Living in London you learn 1 thing fast: we love a protest! It’s so inspiring to be a part of a movement that won’t be silenced on injustice.
But how far do those rally cries translate in to our lifestyle choices? The newest wave of feminism is decked out in knitted pussy hats and ‘the future is female’ tees, yet we still have no idea who the women who made them are.
Are we protesting for women’s rights, whilst wearing clothes that suppress the rights of women globally?
1 in 7 women worldwide are employed in the garment industry and make up 80% of total global garment workers.
The long hours, low wages and vulnerability to physical and sexual abuse in the fashion industry disproportionately impacts women, all in the name of producing more and producing faster for global brands.
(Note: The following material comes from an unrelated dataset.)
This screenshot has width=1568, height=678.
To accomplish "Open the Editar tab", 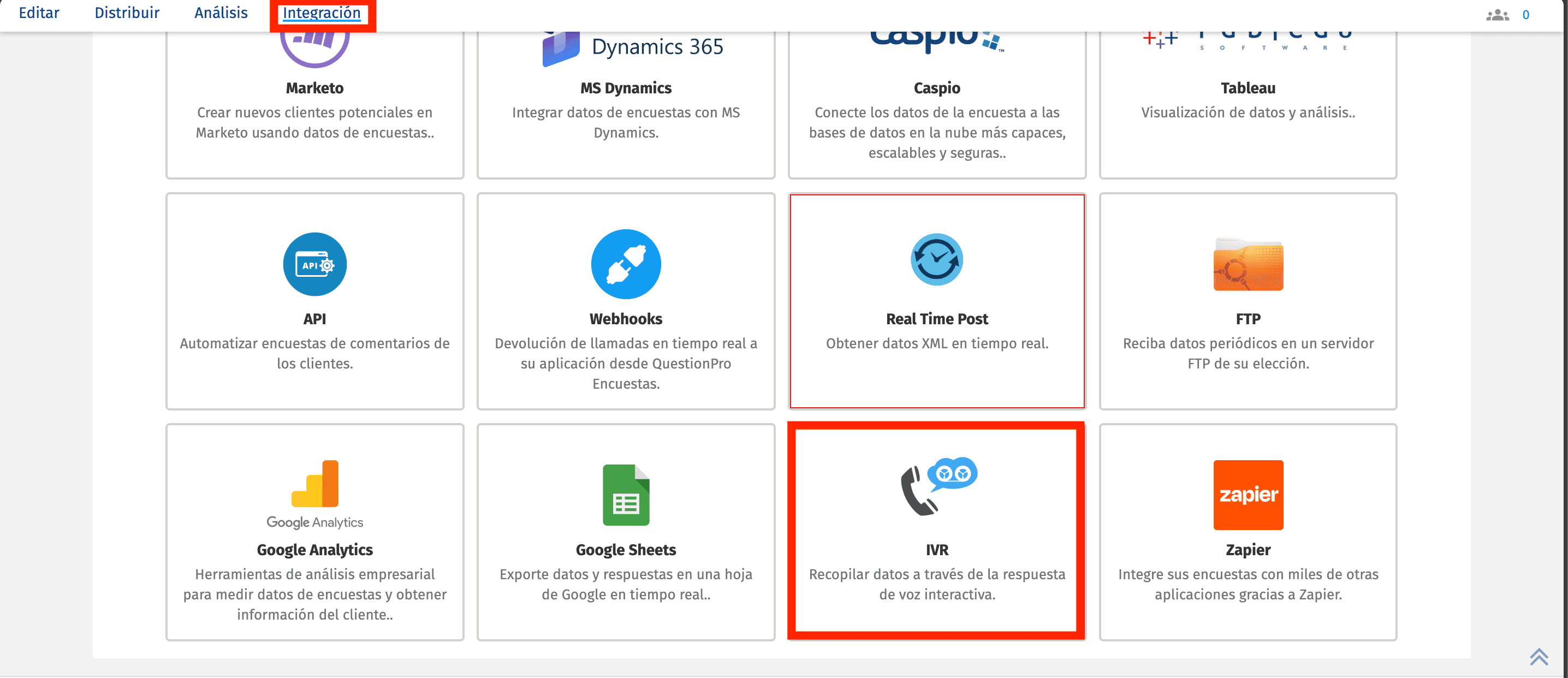I will pyautogui.click(x=39, y=13).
The fashion industry is historically geared towards women and how they ‘should’ look and what they ‘should’ wear, yet all of the heads of the world’s 15 largest mass-market apparel companies in the Fortune 500 list are men. And despite the majority of garment workers being women of colour, you can bet even less of the heads of the worlds largest mass-market apparel companies are also women of colour.
Even more concerning is work in the current garment industry is often mistaken for women’s ‘empowerment.’ Normalising women’s employment in pre-existing labour structures, overlooking the conditions, pay levels and expectations on women to be solely caring for the family at the same time, is not upholding women’s rights.
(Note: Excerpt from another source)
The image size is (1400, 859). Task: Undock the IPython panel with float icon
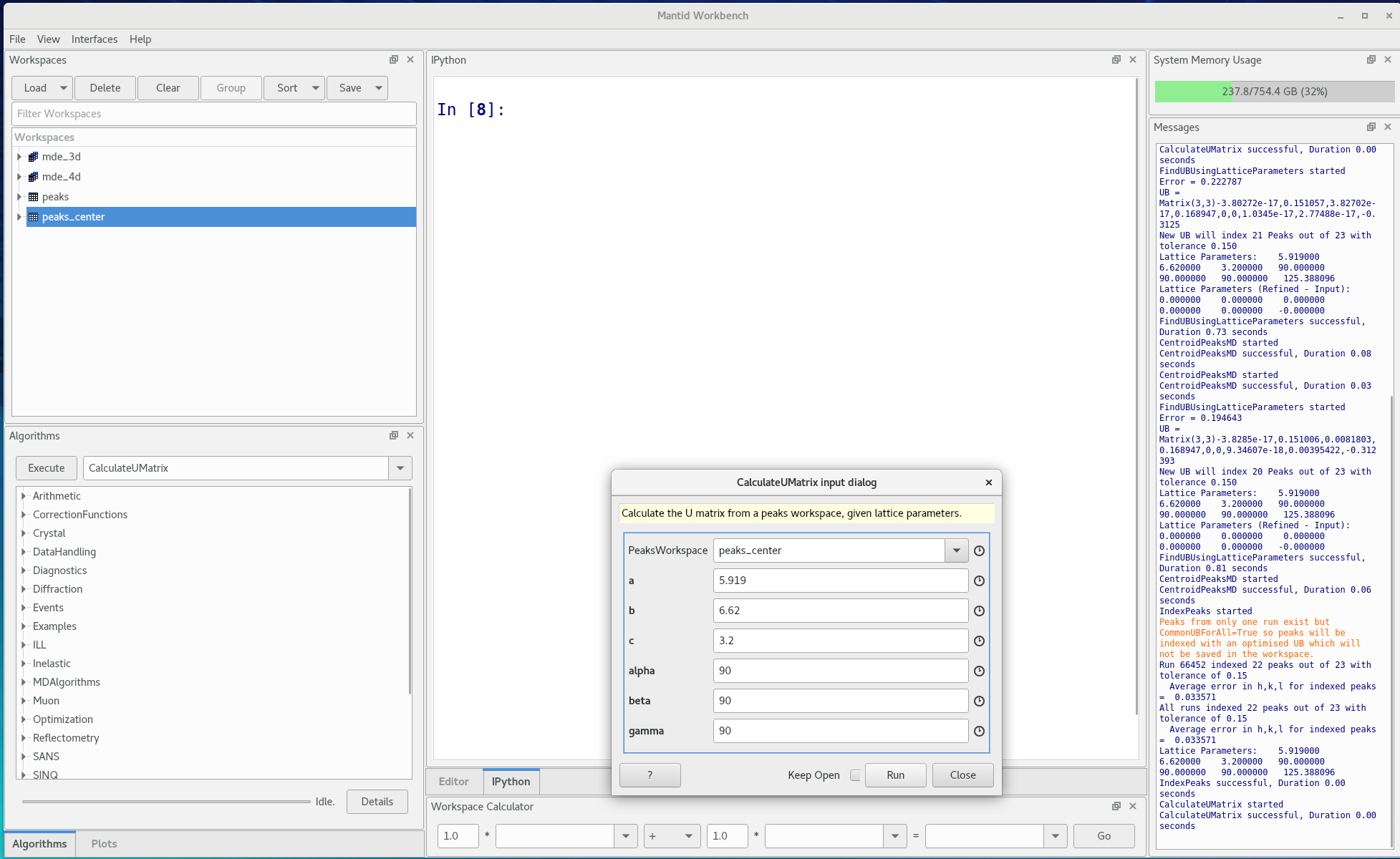(x=1116, y=59)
Time and time again we come across the argument that employment in the garment industry, despite low pay and bad conditions is better than some alternate jobs out there. This standard is ridiculously weak. People deserve to be paid fairly and have access to basic human rights, no matter where they work.
Ethical, transparent fashion is a challenge to that.
Ensuring that women at every stage are supported and protected means that transparent, organic and fairtrade tees can be plastered with feminist slogans and really mean something.
We have seen the incredible movements, led by women and for women within the fashion industry in India and Bangladesh and KTO are determined to support them in that. Kalpona, who leads the Bangladesh Centre for Workers Solidarity, was 15 years old when she had unionised 90% of her factory and hasn’t stopped training women in their labour rights since.
Anjali, who founded our partner factory Mandala in India, intentionally hires women so she can offer training, free healthcare appointments and help them set up their own bank accounts. These are the women feminism should be supporting, and the people ethical fashion is supporting!